[Stored records]
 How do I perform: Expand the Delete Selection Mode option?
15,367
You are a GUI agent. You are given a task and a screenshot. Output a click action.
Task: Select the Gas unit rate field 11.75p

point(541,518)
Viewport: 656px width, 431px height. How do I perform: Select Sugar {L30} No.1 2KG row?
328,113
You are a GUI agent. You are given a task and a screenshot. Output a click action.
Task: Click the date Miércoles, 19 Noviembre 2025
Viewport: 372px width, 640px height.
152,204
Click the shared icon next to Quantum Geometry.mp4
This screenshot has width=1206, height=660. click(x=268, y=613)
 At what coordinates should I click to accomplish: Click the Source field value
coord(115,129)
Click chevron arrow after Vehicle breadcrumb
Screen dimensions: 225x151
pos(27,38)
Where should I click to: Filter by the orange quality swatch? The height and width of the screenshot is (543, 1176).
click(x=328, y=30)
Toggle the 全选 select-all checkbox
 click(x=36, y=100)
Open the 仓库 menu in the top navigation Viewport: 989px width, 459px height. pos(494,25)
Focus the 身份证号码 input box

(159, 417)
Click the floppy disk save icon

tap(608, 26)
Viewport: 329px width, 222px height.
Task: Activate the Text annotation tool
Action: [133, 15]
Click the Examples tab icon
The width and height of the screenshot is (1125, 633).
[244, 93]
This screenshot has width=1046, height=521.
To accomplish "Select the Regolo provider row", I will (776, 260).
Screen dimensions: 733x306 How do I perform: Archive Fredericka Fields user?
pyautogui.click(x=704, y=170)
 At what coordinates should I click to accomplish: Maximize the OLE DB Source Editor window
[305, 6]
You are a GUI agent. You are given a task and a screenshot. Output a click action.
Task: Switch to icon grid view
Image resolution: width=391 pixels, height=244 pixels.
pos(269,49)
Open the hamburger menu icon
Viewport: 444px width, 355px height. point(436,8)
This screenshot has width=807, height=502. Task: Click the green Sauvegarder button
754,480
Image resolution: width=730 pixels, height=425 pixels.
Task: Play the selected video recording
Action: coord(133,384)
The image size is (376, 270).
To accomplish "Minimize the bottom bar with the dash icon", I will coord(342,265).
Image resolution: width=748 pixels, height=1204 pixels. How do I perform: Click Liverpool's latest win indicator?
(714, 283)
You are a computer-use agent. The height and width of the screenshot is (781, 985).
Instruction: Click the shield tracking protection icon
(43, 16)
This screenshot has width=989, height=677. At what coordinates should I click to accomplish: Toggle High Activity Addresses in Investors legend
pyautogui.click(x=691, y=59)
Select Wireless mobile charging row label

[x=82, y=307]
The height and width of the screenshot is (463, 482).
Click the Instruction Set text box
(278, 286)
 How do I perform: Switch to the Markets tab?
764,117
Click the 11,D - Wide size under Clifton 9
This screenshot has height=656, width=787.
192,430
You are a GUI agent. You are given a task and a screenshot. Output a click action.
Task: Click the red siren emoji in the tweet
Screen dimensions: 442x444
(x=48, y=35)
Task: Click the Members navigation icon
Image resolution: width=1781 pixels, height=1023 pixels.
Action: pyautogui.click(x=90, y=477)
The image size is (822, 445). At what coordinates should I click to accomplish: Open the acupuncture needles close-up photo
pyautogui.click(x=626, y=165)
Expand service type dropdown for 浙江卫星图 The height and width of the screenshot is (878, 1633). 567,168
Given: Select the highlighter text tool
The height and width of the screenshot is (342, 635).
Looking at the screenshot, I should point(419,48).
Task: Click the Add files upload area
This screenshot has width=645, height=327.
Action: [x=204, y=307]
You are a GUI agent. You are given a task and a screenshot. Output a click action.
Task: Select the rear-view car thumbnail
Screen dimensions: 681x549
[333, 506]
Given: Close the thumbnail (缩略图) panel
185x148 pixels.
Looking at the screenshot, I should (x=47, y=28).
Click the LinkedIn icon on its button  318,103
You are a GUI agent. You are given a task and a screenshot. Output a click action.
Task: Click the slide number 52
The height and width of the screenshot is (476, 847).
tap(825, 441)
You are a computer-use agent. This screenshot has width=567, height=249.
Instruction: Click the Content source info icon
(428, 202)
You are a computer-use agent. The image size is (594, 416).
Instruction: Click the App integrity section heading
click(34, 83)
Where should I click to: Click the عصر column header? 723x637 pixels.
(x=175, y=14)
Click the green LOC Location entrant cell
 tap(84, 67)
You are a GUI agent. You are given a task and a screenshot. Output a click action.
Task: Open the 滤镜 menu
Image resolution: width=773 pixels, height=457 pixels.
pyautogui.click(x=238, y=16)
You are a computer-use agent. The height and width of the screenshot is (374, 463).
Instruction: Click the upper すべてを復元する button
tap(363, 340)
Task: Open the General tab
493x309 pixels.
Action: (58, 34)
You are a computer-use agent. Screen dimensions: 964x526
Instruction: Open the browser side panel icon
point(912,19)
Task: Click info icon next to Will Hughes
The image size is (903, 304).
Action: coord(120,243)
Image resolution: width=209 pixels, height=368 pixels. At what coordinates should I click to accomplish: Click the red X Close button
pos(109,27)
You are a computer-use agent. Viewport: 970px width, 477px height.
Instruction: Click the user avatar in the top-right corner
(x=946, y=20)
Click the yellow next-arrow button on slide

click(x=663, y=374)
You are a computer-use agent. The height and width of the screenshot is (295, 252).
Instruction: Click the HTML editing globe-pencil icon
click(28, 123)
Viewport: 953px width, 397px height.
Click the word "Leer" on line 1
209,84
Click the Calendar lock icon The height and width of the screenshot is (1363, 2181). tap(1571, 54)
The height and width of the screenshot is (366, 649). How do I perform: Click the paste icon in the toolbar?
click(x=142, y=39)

▶ [WORK INSTRUCTION]: From the line containing "You are a computer-use agent. Viewport: 970px" down to the last line of the data, transcribe every line exactly; nothing else should appear.

▶ [ANSWER BOX]:
You are a computer-use agent. Viewport: 970px width, 477px height.
Instruction: Click the user avatar in the top-right corner
(x=946, y=20)
Click the yellow next-arrow button on slide

click(x=663, y=374)
You are a computer-use agent. The height and width of the screenshot is (295, 252).
Instruction: Click the HTML editing globe-pencil icon
click(28, 123)
Viewport: 953px width, 397px height.
Click the word "Leer" on line 1
209,84
Click the Calendar lock icon The height and width of the screenshot is (1363, 2181). tap(1571, 54)
The height and width of the screenshot is (366, 649). How do I perform: Click the paste icon in the toolbar?
click(x=142, y=39)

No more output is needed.